EXERCISE » Please take the records that follow and repeat exactly the lines starting with the line with "Task: Open the 27% BTTS stat card" and going on through the line with "has width=1036, height=1171.".

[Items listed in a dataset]
--- START ---

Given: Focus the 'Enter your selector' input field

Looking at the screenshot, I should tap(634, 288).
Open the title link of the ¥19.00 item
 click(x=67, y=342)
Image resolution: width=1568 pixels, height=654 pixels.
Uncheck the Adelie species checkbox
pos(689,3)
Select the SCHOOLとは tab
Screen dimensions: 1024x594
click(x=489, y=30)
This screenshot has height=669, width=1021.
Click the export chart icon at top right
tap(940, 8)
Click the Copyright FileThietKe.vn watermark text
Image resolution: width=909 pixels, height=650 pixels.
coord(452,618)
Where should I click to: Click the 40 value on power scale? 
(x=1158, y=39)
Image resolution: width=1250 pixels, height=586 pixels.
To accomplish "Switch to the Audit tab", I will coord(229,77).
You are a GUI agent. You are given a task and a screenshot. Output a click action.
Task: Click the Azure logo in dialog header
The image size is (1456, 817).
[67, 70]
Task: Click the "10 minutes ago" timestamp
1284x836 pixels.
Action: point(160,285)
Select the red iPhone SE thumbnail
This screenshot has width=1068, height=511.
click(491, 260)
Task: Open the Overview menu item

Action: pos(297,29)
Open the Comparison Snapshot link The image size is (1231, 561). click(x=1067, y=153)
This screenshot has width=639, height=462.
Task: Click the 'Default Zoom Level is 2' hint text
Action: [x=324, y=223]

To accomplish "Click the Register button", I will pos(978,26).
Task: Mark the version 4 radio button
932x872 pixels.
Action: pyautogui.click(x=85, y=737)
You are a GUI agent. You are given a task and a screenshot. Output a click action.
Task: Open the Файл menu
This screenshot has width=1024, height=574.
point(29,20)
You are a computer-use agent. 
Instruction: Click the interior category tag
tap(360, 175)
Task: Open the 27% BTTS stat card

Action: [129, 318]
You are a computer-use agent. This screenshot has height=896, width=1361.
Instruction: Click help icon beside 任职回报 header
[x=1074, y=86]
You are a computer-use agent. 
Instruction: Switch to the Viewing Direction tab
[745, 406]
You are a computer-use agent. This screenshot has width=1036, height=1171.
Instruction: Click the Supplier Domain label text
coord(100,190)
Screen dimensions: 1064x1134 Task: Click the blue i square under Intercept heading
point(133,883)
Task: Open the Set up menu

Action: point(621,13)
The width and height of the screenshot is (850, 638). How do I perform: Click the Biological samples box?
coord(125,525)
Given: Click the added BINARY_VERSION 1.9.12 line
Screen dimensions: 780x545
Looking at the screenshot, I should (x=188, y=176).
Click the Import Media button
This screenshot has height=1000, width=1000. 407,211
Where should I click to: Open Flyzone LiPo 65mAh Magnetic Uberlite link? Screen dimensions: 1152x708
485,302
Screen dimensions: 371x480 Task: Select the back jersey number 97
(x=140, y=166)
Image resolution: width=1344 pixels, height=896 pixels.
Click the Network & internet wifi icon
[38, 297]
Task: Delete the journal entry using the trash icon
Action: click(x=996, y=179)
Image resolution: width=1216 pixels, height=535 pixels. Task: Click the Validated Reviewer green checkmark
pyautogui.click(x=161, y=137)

--- END ---

RESPONSE TO THIS TASK »
Task: Open the 27% BTTS stat card

Action: [129, 318]
You are a computer-use agent. This screenshot has height=896, width=1361.
Instruction: Click help icon beside 任职回报 header
[x=1074, y=86]
You are a computer-use agent. 
Instruction: Switch to the Viewing Direction tab
[745, 406]
You are a computer-use agent. This screenshot has width=1036, height=1171.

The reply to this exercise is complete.